BONN, Germany, June 10 (Reuters) - Russia should end the uncertainty over whether it will ratify the Kyoto Protocol and finally say when it plans to accept the international agreement to limit greenhouse gas emissions, a U.N. official said.

Most industrial nations, with the notable exception of the United States, the world's biggest polluter, have ratified the 1997 protocol which seeks to reduce richer nations' emissions of gases blamed for global warming.

But the targets to bring such emissions below 1990 levels by 2012 will only take effect if Russia signs up.

Joke Waller-Hunter, executive secretary of the United Nations' Climate Change Convention, told Reuters she remained confident Russia would ratify, saying a climate conference in Moscow in September could be pivotal.

"It provides an excellent opportunity for the Russian federation to give the clear indication that the international community needs, not on the if but on the when," she said on the sidelines of a climate conference in Germany.

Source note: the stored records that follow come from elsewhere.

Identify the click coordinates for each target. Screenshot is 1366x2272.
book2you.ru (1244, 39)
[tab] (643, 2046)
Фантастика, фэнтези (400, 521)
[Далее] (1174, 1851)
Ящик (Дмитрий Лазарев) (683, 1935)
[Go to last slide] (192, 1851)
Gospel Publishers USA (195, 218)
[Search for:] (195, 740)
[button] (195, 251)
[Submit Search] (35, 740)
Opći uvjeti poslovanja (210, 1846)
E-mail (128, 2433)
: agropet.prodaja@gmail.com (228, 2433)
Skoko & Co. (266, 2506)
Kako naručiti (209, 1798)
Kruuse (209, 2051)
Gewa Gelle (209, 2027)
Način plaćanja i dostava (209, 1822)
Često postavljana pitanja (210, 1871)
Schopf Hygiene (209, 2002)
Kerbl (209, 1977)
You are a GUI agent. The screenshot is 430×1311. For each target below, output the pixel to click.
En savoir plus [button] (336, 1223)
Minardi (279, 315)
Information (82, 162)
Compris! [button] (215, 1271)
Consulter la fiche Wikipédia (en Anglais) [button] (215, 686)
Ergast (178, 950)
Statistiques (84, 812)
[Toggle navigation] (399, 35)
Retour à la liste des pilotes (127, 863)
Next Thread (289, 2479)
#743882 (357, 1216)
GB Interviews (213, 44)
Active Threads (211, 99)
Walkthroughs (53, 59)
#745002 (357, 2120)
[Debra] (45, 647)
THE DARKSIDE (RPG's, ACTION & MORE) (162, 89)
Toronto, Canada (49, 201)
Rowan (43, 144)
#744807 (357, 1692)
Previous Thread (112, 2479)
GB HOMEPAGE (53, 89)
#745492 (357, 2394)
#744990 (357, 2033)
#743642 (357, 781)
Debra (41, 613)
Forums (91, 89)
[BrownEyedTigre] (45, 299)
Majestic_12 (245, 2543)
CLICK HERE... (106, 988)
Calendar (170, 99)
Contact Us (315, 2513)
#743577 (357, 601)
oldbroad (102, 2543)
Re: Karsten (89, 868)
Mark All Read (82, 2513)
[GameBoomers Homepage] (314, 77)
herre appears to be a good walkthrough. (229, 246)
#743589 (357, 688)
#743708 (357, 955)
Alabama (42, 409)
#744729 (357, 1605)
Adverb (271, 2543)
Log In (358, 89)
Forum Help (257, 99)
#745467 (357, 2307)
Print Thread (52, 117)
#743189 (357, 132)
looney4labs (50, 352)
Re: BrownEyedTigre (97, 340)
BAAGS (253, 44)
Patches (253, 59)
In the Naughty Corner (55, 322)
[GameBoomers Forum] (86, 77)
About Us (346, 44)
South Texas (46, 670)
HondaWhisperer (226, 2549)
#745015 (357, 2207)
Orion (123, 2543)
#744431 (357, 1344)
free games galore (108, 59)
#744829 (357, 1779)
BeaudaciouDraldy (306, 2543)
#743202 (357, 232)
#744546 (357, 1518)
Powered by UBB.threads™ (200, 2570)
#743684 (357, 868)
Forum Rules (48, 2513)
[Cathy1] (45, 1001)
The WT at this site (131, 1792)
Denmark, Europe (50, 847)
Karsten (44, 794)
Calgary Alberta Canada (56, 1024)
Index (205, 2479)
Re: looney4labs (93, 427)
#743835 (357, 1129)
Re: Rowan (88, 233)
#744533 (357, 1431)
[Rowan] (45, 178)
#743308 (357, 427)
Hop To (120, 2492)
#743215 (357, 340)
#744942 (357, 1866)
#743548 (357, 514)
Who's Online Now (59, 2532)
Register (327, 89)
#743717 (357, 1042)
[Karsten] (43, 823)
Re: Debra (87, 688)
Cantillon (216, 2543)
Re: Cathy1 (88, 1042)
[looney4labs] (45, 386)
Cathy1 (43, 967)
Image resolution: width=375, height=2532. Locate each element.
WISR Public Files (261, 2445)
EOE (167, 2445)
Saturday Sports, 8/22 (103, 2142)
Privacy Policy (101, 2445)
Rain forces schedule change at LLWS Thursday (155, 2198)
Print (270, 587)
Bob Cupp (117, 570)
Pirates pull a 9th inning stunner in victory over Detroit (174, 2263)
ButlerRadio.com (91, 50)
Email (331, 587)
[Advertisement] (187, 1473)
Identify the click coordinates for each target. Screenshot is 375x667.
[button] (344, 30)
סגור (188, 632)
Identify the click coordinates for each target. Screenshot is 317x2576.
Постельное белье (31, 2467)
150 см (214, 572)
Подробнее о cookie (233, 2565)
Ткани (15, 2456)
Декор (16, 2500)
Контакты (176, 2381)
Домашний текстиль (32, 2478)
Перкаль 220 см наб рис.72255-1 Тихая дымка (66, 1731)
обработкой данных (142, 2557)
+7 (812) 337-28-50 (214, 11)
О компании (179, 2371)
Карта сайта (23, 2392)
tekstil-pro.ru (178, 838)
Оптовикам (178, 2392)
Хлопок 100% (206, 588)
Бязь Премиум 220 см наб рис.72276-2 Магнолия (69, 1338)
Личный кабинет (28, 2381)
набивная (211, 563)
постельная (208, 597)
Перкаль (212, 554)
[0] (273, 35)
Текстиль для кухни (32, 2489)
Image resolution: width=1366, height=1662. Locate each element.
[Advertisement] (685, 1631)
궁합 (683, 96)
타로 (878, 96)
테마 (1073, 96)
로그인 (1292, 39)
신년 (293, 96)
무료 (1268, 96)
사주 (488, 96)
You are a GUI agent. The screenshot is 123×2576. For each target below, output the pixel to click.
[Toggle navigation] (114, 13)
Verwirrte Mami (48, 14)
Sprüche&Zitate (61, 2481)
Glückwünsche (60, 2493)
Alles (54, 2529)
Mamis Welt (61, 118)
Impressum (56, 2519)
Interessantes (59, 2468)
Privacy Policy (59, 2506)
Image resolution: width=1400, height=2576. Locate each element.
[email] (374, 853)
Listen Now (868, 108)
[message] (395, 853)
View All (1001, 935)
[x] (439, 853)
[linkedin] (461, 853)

A breakthrough by September 13 would mean the Kyoto Protocol would take effect by the forthcoming Milan summit in December.

It comes into force when countries accounting for 55 percent of emissions have signed up. Russian ratification would push the figure to about 60 percent of carbon dioxide (CO2) and other greenhouse gases.

The Milan summit, the ninth such event, will focus on the issue of carbon sinks, Waller-Hunter said. Trees absorb CO2 and developed countries may earn credits for planting forests which they could offset against their emission cutting targets.

It will also seek to enhance observation of the effects of climate change, particularly in the developing world, and aim to push climate change policies higher up governments' agendas.

A U.N. report released last week showed that emissions in the industrialised countries were set to increase by 10 percent from 2000 to 2010 after a three percent fall in the 1990s.

"The picture is not so rosy," Waller-Hunter said, adding that the transport and energy sectors had made little or no inroads into their gas emissions.